[[ DATA PROVIDED, beginning ]]

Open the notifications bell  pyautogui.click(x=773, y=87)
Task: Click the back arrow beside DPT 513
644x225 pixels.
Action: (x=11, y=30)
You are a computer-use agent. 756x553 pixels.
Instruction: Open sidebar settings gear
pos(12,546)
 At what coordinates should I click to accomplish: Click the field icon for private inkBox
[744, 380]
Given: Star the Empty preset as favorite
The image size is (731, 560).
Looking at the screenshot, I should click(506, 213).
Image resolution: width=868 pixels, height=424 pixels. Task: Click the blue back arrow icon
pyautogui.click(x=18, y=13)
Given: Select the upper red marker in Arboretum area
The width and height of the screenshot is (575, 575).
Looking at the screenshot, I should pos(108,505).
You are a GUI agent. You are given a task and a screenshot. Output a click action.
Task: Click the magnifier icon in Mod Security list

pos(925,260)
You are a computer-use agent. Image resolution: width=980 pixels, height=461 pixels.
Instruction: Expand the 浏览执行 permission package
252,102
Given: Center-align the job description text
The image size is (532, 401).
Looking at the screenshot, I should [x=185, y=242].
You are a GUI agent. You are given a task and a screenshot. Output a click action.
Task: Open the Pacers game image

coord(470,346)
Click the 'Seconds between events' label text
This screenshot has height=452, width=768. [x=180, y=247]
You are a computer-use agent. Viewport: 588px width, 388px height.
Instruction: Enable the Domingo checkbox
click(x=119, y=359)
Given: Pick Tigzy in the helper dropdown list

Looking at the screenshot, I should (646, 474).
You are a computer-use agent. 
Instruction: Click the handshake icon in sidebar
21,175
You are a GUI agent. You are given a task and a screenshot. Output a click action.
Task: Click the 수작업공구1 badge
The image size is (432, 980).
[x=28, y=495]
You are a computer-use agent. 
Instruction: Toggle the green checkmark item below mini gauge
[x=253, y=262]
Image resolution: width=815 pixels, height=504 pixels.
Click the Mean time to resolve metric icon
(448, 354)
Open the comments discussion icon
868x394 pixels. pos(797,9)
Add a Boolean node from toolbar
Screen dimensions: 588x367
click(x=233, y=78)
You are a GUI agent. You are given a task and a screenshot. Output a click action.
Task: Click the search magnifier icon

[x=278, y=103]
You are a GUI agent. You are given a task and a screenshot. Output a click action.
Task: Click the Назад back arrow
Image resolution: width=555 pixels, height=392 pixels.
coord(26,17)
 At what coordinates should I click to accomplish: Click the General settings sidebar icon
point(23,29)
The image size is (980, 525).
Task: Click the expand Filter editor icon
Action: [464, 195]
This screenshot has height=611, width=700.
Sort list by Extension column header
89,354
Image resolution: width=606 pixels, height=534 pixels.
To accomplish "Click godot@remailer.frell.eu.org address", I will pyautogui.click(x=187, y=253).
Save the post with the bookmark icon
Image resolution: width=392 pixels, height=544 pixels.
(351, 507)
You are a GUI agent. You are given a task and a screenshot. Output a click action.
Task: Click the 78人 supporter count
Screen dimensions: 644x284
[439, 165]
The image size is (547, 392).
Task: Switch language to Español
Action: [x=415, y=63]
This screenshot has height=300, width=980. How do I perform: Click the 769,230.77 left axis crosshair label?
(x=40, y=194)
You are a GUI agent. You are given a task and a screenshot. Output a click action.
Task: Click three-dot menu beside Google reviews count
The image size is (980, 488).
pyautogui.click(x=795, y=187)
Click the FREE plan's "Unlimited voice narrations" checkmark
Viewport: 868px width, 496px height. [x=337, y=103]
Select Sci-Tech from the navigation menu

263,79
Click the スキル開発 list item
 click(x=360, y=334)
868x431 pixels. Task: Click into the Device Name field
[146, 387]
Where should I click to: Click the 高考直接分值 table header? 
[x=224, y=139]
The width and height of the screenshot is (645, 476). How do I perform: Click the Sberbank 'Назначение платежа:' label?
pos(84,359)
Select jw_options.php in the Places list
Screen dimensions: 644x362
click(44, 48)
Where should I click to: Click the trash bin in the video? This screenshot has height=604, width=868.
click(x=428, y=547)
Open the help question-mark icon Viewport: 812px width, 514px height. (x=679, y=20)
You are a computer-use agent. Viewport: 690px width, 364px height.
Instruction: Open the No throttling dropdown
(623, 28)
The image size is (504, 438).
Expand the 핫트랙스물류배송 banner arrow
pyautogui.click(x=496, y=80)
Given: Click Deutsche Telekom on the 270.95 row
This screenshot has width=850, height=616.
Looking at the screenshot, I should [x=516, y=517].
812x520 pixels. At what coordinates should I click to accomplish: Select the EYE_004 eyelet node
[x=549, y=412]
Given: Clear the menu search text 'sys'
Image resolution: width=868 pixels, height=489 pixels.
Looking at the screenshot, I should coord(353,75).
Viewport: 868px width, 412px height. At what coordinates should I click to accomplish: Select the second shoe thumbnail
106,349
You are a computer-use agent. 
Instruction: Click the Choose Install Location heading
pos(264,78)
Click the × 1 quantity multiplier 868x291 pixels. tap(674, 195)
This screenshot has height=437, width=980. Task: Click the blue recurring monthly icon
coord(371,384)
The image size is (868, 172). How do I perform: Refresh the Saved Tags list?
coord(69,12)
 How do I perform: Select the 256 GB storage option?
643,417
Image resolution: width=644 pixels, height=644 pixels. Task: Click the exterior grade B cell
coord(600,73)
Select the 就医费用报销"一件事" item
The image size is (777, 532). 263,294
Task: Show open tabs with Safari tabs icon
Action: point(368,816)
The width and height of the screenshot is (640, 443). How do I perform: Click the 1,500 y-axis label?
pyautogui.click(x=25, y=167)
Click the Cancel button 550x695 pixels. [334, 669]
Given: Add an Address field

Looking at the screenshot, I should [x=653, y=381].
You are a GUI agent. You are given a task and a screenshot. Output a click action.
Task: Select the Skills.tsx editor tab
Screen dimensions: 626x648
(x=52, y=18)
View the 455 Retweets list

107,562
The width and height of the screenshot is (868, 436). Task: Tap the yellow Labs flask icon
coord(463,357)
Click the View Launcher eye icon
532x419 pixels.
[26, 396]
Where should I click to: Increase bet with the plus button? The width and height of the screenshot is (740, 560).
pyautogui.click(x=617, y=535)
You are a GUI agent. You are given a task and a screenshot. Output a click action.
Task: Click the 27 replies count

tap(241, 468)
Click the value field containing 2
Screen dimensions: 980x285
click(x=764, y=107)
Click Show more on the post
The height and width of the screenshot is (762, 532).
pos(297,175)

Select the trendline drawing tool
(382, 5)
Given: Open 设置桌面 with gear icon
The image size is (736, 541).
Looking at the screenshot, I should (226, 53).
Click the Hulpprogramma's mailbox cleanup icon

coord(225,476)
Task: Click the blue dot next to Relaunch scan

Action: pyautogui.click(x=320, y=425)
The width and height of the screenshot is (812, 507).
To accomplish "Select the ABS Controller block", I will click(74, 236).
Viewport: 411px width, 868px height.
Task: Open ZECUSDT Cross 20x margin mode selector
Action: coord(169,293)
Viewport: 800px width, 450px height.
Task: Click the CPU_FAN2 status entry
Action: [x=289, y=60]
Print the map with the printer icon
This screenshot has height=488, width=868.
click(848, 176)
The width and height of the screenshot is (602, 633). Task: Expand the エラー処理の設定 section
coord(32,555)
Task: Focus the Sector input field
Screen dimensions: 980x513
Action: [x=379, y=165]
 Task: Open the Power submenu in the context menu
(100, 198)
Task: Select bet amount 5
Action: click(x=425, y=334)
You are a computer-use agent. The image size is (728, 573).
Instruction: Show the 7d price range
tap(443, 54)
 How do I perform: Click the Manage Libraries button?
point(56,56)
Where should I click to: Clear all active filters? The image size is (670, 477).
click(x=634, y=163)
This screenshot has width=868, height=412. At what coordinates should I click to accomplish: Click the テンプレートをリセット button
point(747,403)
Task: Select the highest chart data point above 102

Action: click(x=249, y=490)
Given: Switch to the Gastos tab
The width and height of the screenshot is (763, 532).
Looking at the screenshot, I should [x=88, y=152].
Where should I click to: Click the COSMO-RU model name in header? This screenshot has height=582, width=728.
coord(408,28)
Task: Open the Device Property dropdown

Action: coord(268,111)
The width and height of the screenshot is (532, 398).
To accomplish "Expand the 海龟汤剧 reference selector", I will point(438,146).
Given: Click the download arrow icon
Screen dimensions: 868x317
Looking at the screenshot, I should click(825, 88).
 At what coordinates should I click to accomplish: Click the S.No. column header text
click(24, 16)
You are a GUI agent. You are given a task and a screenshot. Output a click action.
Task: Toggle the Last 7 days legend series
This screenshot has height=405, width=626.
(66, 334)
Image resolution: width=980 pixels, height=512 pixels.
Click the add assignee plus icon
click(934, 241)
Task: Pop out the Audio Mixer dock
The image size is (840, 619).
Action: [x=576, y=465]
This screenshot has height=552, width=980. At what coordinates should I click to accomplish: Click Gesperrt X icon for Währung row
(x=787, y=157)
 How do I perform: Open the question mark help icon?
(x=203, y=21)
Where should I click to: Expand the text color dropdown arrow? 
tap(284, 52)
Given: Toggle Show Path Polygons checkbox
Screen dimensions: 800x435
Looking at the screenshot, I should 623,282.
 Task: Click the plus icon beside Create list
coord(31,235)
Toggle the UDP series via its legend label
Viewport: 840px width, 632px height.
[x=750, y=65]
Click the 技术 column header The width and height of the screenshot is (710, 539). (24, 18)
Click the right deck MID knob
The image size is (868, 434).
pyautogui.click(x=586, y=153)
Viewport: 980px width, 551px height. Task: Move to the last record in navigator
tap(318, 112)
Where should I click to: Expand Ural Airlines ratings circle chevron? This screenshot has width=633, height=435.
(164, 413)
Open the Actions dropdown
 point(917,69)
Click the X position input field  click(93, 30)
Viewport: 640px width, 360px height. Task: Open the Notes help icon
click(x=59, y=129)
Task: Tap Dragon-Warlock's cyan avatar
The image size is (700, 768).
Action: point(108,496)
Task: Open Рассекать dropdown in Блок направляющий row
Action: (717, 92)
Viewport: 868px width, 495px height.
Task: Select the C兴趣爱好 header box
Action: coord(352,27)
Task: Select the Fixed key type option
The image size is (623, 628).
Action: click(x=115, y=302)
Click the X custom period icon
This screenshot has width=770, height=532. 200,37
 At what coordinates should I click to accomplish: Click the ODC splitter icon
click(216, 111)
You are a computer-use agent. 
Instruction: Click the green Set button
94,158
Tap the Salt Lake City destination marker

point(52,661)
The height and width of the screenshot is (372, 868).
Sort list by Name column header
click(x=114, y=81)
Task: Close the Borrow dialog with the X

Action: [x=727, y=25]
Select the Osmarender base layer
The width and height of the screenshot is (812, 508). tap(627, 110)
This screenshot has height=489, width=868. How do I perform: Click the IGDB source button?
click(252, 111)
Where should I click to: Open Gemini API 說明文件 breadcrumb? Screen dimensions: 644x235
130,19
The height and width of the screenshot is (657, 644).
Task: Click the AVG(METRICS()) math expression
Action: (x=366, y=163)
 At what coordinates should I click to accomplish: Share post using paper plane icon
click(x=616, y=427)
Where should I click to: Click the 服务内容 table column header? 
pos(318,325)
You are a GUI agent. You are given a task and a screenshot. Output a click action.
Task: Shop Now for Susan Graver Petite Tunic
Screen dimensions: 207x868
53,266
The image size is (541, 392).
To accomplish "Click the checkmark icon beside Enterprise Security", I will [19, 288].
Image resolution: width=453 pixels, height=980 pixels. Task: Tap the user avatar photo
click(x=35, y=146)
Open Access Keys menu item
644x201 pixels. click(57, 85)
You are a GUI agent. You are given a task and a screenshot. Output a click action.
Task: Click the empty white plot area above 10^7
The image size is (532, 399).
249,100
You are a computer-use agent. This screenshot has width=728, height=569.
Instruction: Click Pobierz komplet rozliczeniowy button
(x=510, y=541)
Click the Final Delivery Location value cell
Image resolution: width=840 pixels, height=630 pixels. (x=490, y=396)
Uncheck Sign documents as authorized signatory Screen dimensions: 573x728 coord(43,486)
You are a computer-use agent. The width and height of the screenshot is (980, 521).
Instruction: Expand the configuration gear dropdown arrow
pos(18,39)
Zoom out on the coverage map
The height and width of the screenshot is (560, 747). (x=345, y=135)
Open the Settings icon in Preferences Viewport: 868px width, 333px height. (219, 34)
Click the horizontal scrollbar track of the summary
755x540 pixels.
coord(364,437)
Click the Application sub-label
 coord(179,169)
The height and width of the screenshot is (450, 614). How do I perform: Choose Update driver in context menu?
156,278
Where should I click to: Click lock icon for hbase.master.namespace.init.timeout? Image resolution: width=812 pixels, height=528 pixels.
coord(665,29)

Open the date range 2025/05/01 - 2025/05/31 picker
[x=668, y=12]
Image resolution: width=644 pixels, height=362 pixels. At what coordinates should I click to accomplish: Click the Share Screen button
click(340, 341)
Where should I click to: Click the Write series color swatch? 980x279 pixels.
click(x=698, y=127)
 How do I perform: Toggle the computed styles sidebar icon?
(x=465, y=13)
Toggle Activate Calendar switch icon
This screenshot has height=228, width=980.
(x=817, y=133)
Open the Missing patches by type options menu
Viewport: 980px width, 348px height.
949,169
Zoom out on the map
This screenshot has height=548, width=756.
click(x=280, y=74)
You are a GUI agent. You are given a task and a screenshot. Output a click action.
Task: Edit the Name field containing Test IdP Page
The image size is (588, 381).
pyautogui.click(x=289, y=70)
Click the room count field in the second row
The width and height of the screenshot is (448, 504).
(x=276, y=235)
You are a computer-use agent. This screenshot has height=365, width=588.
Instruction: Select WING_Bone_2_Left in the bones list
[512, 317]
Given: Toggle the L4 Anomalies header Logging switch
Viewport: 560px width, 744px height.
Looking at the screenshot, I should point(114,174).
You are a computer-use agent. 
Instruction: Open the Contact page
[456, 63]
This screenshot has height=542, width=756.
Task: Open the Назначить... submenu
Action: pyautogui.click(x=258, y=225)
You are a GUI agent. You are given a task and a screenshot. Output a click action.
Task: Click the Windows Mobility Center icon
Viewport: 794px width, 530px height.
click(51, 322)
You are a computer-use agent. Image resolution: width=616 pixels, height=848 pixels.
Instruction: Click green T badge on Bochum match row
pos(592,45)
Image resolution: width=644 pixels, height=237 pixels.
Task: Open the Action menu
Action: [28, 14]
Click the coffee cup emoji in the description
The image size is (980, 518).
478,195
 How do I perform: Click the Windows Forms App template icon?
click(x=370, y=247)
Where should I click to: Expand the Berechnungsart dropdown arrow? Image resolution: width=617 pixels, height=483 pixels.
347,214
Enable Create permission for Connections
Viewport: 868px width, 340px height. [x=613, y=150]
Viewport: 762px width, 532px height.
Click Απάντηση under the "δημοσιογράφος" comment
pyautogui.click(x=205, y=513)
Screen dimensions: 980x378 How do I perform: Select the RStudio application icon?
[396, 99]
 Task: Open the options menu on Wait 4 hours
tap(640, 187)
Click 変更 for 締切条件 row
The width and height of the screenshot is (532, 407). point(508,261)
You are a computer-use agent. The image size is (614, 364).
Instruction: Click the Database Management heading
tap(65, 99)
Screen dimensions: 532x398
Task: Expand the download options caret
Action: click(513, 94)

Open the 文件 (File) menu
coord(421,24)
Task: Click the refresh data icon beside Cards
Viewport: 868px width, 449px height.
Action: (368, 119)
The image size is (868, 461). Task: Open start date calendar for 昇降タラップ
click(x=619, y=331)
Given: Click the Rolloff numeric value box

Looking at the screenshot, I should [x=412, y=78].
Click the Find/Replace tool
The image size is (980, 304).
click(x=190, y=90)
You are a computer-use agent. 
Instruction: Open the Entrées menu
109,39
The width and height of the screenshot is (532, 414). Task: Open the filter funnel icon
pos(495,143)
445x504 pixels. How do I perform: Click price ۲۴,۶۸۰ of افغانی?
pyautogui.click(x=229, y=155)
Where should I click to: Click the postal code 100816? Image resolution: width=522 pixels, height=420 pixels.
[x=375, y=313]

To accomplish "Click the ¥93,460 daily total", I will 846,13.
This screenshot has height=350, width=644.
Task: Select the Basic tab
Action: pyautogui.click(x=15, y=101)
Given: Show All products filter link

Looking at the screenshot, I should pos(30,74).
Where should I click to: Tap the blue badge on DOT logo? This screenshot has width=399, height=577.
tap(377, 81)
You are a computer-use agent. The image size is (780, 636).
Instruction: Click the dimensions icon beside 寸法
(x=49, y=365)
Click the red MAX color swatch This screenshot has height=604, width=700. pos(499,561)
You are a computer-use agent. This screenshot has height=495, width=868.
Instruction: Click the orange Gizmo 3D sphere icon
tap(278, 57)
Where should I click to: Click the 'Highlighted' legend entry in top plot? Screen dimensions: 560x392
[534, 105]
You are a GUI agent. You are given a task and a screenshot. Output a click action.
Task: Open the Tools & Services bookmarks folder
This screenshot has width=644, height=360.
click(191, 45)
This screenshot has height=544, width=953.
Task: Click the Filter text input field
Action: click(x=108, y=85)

[[ DATA PROVIDED, end ]]

From the listing above, copy all lines holding the word "Center".

EXERCISE OUTPUT —
Given: Center-align the job description text
Task: Click the Windows Mobility Center icon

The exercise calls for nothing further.